Andreas Huyssen on Gunter Grass

In The Nation:

I, too, felt betrayed by a literary idol of my youth when I first heard about Grass’s membership in the Waffen SS. I, too, was tempted to ride the moral high horse: How could Grass, famous since the 1960s for accusing high officials in the West German government of hiding their Nazi past and insisting on public penance, keep this secret for so long? How could he have left even his biographers with the assumption that, like so many other teenagers in 1944-45, he served only as a Flakhelfer, a youth conscript, rather than as a member of the Waffen SS? And why reveal it now, just as his memoir was hitting the market? Was it the need of a writer approaching his 80th birthday to come clean, or was it a clever marketing strategy? Or was it simply his wish, as he claims unapologetically in the memoir, to have the last word, denying his many opponents the pleasure of finding out first? For discovery was inevitable. The POW papers documenting his Waffen SS membership are unambiguous. It was just that nobody, not even his biographers, had bothered to check the details.

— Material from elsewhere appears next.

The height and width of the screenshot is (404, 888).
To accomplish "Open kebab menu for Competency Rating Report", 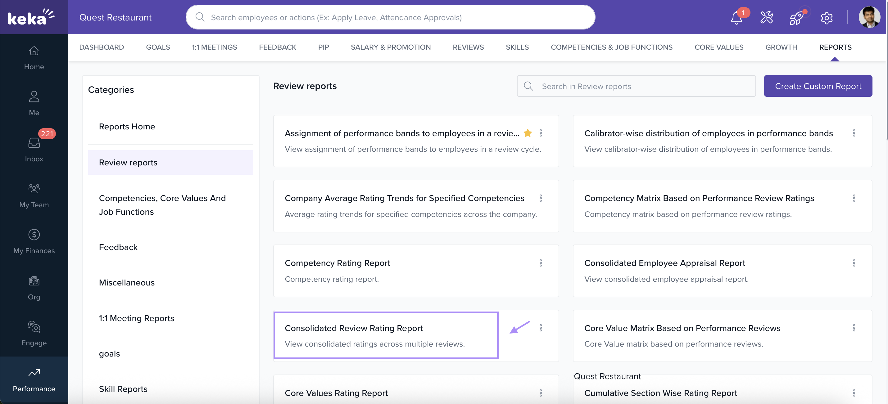I will point(541,263).

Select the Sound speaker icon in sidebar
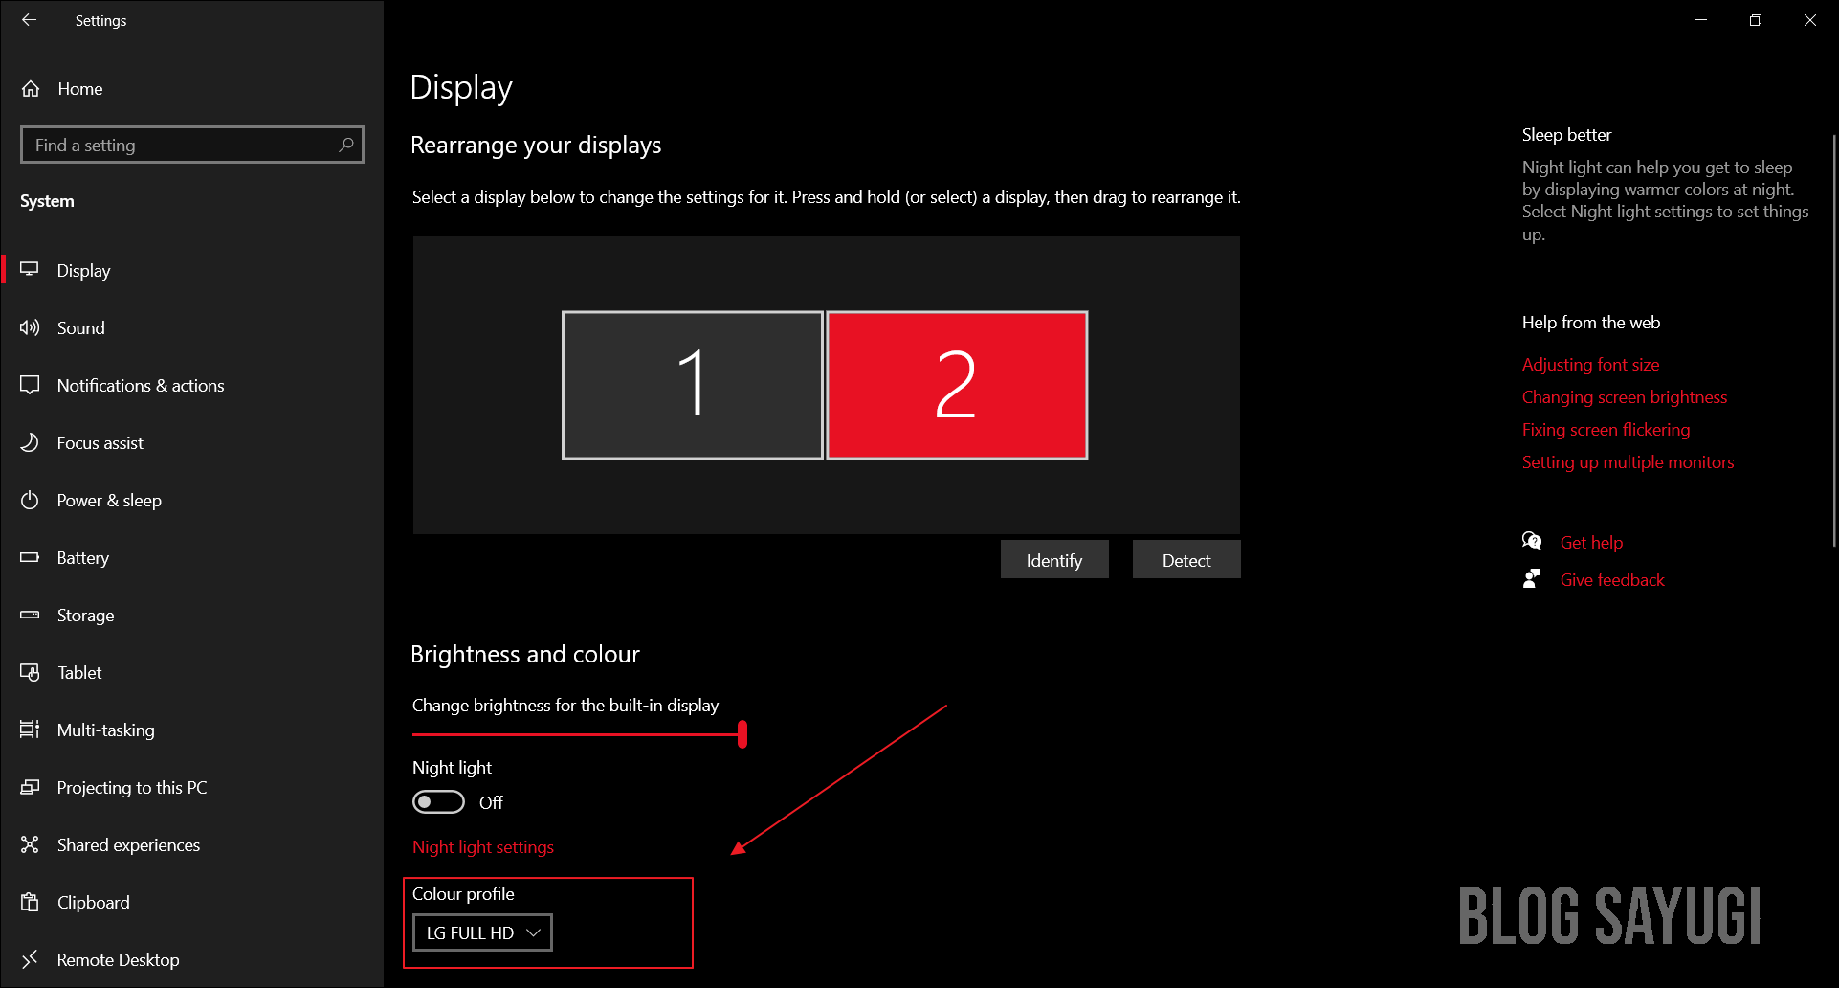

The reasons for Grass’s silence lie safely hidden in the memoir. And in his public statements since Peeling the Onion was published in Germany late last summer, he has been no more forthcoming about his decision to remain silent about this aspect of his past, further fueling the outrage of his critics (not a few of them disappointed admirers). To many, his legacy not just as a public intellectual but as a writer has been seriously damaged. After my initial reaction, however, I felt increasingly reluctant to point the finger at someone whose self-righteous moralizing about German politics had annoyed me time and again over the past few decades–particularly his stubborn insistence on the division of Germany as permanent penance for the crimes of Nazism and his often shrill anti-Americanism. To moralize about Grass’s lack of candor just seemed too easy.